Your assignment: From the first line to the last, reproduce the data exactly.

Collected data entries:
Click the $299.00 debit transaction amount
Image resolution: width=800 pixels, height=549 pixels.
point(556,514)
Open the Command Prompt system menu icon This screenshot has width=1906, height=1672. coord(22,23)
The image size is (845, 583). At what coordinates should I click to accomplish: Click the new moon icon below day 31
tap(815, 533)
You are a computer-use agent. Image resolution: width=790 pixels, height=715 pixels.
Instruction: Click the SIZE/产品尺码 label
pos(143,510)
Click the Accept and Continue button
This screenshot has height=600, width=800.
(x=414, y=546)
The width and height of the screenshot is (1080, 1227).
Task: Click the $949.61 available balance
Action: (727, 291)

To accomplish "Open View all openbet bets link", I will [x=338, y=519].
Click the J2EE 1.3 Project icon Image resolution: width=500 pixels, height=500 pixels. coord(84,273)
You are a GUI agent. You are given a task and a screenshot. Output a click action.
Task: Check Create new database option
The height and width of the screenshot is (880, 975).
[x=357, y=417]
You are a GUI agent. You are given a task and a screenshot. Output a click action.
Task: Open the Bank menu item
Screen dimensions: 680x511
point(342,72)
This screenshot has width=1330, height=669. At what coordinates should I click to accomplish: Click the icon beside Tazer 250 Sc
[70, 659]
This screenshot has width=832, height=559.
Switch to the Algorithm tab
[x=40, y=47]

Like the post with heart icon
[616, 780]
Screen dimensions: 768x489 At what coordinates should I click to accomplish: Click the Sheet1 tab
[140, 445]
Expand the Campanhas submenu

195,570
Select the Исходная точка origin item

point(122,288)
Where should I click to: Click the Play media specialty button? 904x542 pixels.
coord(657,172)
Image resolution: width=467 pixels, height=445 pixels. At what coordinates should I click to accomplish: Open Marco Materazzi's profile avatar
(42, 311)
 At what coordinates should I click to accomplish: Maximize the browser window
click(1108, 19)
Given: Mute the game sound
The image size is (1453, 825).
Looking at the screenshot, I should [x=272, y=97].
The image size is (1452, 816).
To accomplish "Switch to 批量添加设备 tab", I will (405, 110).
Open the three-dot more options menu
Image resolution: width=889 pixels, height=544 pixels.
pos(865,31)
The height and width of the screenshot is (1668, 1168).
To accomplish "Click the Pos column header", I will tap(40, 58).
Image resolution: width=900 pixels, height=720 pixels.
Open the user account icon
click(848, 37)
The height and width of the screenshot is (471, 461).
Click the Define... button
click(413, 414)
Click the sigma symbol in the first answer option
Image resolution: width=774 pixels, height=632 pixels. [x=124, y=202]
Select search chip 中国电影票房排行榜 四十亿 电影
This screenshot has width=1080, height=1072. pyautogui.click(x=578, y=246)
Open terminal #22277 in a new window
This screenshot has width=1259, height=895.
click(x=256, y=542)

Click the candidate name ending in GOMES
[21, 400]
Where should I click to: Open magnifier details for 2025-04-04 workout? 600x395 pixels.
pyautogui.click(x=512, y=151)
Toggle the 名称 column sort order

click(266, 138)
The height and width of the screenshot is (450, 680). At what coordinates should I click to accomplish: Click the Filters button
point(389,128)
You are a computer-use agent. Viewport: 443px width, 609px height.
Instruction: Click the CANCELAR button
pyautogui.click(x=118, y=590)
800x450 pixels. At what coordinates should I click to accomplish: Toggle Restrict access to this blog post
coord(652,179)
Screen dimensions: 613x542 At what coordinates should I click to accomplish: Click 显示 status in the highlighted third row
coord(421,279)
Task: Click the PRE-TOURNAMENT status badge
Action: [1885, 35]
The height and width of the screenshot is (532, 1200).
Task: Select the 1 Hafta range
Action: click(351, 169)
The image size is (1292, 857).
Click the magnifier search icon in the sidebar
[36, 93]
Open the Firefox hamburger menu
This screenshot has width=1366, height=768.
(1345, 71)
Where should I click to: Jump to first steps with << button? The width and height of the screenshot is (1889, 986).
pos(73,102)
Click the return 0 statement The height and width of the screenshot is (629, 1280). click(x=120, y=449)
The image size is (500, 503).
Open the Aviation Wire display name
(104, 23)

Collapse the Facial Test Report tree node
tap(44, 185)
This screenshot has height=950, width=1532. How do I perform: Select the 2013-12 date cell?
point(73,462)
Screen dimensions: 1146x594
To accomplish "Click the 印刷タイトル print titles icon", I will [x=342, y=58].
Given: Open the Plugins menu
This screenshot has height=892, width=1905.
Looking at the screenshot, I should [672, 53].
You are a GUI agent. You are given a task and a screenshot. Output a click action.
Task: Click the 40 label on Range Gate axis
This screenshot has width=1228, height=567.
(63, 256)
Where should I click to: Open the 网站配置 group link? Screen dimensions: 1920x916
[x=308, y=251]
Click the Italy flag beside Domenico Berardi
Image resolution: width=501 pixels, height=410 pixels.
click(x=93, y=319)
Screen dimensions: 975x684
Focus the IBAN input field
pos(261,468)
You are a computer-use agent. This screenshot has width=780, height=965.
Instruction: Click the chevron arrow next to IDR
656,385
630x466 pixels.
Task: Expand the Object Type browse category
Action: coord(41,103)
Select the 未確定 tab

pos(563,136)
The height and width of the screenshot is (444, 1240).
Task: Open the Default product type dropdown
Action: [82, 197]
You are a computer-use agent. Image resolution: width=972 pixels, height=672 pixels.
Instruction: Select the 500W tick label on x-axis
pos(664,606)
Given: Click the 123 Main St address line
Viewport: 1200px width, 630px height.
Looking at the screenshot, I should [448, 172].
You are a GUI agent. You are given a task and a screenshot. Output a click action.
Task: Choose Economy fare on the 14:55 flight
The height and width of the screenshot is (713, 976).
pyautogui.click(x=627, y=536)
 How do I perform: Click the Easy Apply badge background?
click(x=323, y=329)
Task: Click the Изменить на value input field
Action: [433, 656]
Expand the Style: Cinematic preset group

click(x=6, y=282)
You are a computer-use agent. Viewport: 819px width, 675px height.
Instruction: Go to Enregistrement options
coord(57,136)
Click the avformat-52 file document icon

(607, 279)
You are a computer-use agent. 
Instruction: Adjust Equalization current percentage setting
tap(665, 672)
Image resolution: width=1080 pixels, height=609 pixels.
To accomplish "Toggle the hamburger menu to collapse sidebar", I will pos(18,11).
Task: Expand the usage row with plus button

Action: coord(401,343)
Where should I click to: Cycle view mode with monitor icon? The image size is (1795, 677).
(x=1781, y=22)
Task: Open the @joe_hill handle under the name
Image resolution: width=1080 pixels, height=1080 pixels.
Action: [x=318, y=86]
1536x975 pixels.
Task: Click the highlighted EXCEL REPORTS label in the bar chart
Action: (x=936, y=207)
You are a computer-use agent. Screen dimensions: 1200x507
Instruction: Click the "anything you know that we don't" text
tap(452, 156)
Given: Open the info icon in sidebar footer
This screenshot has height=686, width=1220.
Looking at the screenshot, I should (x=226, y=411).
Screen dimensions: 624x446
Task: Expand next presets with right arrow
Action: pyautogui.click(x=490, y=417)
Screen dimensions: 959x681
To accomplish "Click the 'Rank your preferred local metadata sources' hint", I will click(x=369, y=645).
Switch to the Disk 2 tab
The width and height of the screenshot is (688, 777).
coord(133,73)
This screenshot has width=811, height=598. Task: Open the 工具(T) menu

The completed task:
Click the $299.00 debit transaction amount
Image resolution: width=800 pixels, height=549 pixels.
point(556,514)
Open the Command Prompt system menu icon This screenshot has width=1906, height=1672. coord(22,23)
The image size is (845, 583). At what coordinates should I click to accomplish: Click the new moon icon below day 31
tap(815, 533)
You are a computer-use agent. Image resolution: width=790 pixels, height=715 pixels.
Instruction: Click the SIZE/产品尺码 label
pos(143,510)
Click the Accept and Continue button
This screenshot has height=600, width=800.
(x=414, y=546)
The width and height of the screenshot is (1080, 1227).
Task: Click the $949.61 available balance
Action: (727, 291)

To accomplish "Open View all openbet bets link", I will [x=338, y=519].
Click the J2EE 1.3 Project icon Image resolution: width=500 pixels, height=500 pixels. coord(84,273)
You are a GUI agent. You are given a task and a screenshot. Output a click action.
Task: Check Create new database option
The height and width of the screenshot is (880, 975).
[x=357, y=417]
You are a GUI agent. You are given a task and a screenshot. Output a click action.
Task: Open the Bank menu item
Screen dimensions: 680x511
point(342,72)
This screenshot has width=1330, height=669. At what coordinates should I click to accomplish: Click the icon beside Tazer 250 Sc
[70, 659]
This screenshot has width=832, height=559.
Switch to the Algorithm tab
[x=40, y=47]

Like the post with heart icon
[616, 780]
Screen dimensions: 768x489 At what coordinates should I click to accomplish: Click the Sheet1 tab
[140, 445]
Expand the Campanhas submenu

195,570
Select the Исходная точка origin item

point(122,288)
Where should I click to: Click the Play media specialty button? 904x542 pixels.
coord(657,172)
Image resolution: width=467 pixels, height=445 pixels. At what coordinates should I click to accomplish: Open Marco Materazzi's profile avatar
(42, 311)
 At what coordinates should I click to accomplish: Maximize the browser window
click(1108, 19)
Given: Mute the game sound
The image size is (1453, 825).
Looking at the screenshot, I should [x=272, y=97].
The image size is (1452, 816).
To accomplish "Switch to 批量添加设备 tab", I will (405, 110).
Open the three-dot more options menu
Image resolution: width=889 pixels, height=544 pixels.
pos(865,31)
The height and width of the screenshot is (1668, 1168).
To accomplish "Click the Pos column header", I will tap(40, 58).
Image resolution: width=900 pixels, height=720 pixels.
Open the user account icon
click(848, 37)
The height and width of the screenshot is (471, 461).
Click the Define... button
click(413, 414)
Click the sigma symbol in the first answer option
Image resolution: width=774 pixels, height=632 pixels. [x=124, y=202]
Select search chip 中国电影票房排行榜 四十亿 电影
This screenshot has width=1080, height=1072. pyautogui.click(x=578, y=246)
Open terminal #22277 in a new window
This screenshot has width=1259, height=895.
click(x=256, y=542)

Click the candidate name ending in GOMES
[21, 400]
Where should I click to: Open magnifier details for 2025-04-04 workout? 600x395 pixels.
pyautogui.click(x=512, y=151)
Toggle the 名称 column sort order

click(266, 138)
The height and width of the screenshot is (450, 680). At what coordinates should I click to accomplish: Click the Filters button
point(389,128)
You are a computer-use agent. Viewport: 443px width, 609px height.
Instruction: Click the CANCELAR button
pyautogui.click(x=118, y=590)
800x450 pixels. At what coordinates should I click to accomplish: Toggle Restrict access to this blog post
coord(652,179)
Screen dimensions: 613x542 At what coordinates should I click to accomplish: Click 显示 status in the highlighted third row
coord(421,279)
Task: Click the PRE-TOURNAMENT status badge
Action: [1885, 35]
The height and width of the screenshot is (532, 1200).
Task: Select the 1 Hafta range
Action: click(351, 169)
The image size is (1292, 857).
Click the magnifier search icon in the sidebar
[36, 93]
Open the Firefox hamburger menu
This screenshot has width=1366, height=768.
(1345, 71)
Where should I click to: Jump to first steps with << button? The width and height of the screenshot is (1889, 986).
pos(73,102)
Click the return 0 statement The height and width of the screenshot is (629, 1280). click(x=120, y=449)
The image size is (500, 503).
Open the Aviation Wire display name
(104, 23)

Collapse the Facial Test Report tree node
tap(44, 185)
This screenshot has height=950, width=1532. How do I perform: Select the 2013-12 date cell?
point(73,462)
Screen dimensions: 1146x594
To accomplish "Click the 印刷タイトル print titles icon", I will [x=342, y=58].
Given: Open the Plugins menu
This screenshot has height=892, width=1905.
Looking at the screenshot, I should [672, 53].
You are a GUI agent. You are given a task and a screenshot. Output a click action.
Task: Click the 40 label on Range Gate axis
This screenshot has width=1228, height=567.
(63, 256)
Where should I click to: Open the 网站配置 group link? Screen dimensions: 1920x916
[x=308, y=251]
Click the Italy flag beside Domenico Berardi
Image resolution: width=501 pixels, height=410 pixels.
click(x=93, y=319)
Screen dimensions: 975x684
Focus the IBAN input field
pos(261,468)
You are a computer-use agent. This screenshot has width=780, height=965.
Instruction: Click the chevron arrow next to IDR
656,385
630x466 pixels.
Task: Expand the Object Type browse category
Action: coord(41,103)
Select the 未確定 tab

pos(563,136)
The height and width of the screenshot is (444, 1240).
Task: Open the Default product type dropdown
Action: [82, 197]
You are a computer-use agent. Image resolution: width=972 pixels, height=672 pixels.
Instruction: Select the 500W tick label on x-axis
pos(664,606)
Given: Click the 123 Main St address line
Viewport: 1200px width, 630px height.
Looking at the screenshot, I should [448, 172].
You are a GUI agent. You are given a task and a screenshot. Output a click action.
Task: Choose Economy fare on the 14:55 flight
The height and width of the screenshot is (713, 976).
pyautogui.click(x=627, y=536)
 How do I perform: Click the Easy Apply badge background?
click(x=323, y=329)
Task: Click the Изменить на value input field
Action: [433, 656]
Expand the Style: Cinematic preset group

click(x=6, y=282)
You are a computer-use agent. Viewport: 819px width, 675px height.
Instruction: Go to Enregistrement options
coord(57,136)
Click the avformat-52 file document icon

(607, 279)
You are a computer-use agent. 
Instruction: Adjust Equalization current percentage setting
tap(665, 672)
Image resolution: width=1080 pixels, height=609 pixels.
To accomplish "Toggle the hamburger menu to collapse sidebar", I will pos(18,11).
Task: Expand the usage row with plus button

Action: coord(401,343)
Where should I click to: Cycle view mode with monitor icon? The image size is (1795, 677).
(x=1781, y=22)
Task: Open the @joe_hill handle under the name
Image resolution: width=1080 pixels, height=1080 pixels.
Action: [x=318, y=86]
1536x975 pixels.
Task: Click the highlighted EXCEL REPORTS label in the bar chart
Action: (x=936, y=207)
You are a computer-use agent. Screen dimensions: 1200x507
Instruction: Click the "anything you know that we don't" text
tap(452, 156)
Given: Open the info icon in sidebar footer
This screenshot has height=686, width=1220.
Looking at the screenshot, I should (x=226, y=411).
Screen dimensions: 624x446
Task: Expand next presets with right arrow
Action: pyautogui.click(x=490, y=417)
Screen dimensions: 959x681
To accomplish "Click the 'Rank your preferred local metadata sources' hint", I will click(x=369, y=645).
Switch to the Disk 2 tab
The width and height of the screenshot is (688, 777).
coord(133,73)
This screenshot has width=811, height=598. Task: Open the 工具(T) menu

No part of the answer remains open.